- From: Karol Szczepański <karol.szczepanski@gmail.com>
- Date: Fri, 9 Oct 2015 20:09:20 +0200
- To: "Ruben Verborgh" <ruben.verborgh@ugent.be>
- Cc: <public-hydra@w3.org>
Hi Ruben
>But that's not what your RDF above says.
>It says that the operation return _:someResource.
Well, not really. I used blank node. Maybe this syntax gives the idea better
(I've dropped a hydra:Operation):
my:restOperation hydra:expects [a hydra:Resource; imaginary:ofClass
schema:Action . ] .
It really says that the operation expects something that is a resource of
type schema:Action. This is how RDF spec treats blanks - something that is
unnamed.
>Even if you define "hydra:expects" very liberally,
>we'll still run into problems (as the "imaginary" shows).
>_:someResource is not a resource but a prototype for a resource.
I don't agree - prototype would look like the genuine one, but with some
fakes here and there. Here is a anonymous resource with few pointers on how
it should look like.
>Actually, don't we just need SHACL here?
As I wrote, I don't want to impose on using anything specific, but I
mentioned SHACL and it may be an option here. I think it defines general
constrains that can be applied on the shape, thus I might be a candidate.
>Pages are certainly not details; we need to get this straight.
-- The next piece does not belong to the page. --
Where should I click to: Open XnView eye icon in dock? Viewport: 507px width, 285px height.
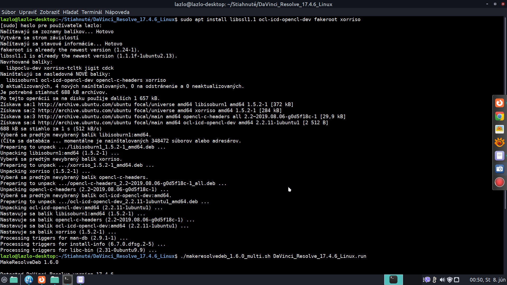click(499, 143)
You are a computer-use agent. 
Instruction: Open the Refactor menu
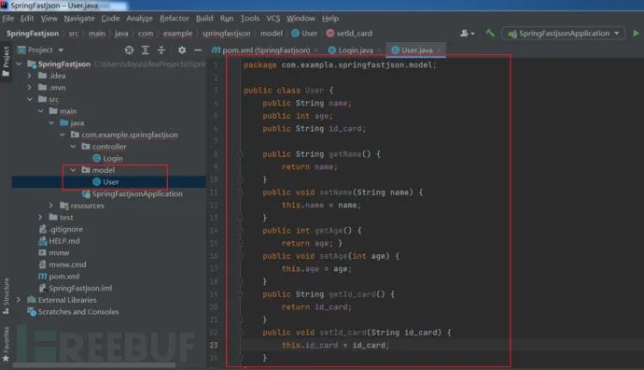pyautogui.click(x=175, y=19)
True, but specific links like first or last page are. I prefer to tell
client on how to craft a link to a page (give him a fishing rod) rather than
to tell him every single possibility hoping any of them will be of use to
him (give him fish instead).
>The fact that Hydra is modelled with OWL/RDFS does not mean in any way
>clients would need a reasoner.
>Nearly every RDF document anybody ever used had properties in there that
>were modelled with OWL,
>yet few clients actually had reasoning support. I mean, even rdf:type is
>modelled that way.
That's why I also stated that we probably won't be able to completetly be
out of this scope.
>> Example: hydra:property has a range of rdf:Property and this class can
>> have in it's range an owl:Restriction - this is the shortest path to
>> problems.
>No.
O yes. Consider this:
my:restOperation hydra:expects [
owl:onProperty bar:serves;
owl:allValuesFrom [ owl:intersectionOf (alcohols:Wine [owl:onProperty
bar:hasColor; owl:hasValue bar:Red]) ]
]
What kind of machinery on the client side would be required to find out that
the operation expects an instance of a red wine service?
I think Marcus' statement on what Hydra client MUST understand would be a
good solution.
Thank for valuable feedback. I enjoy this!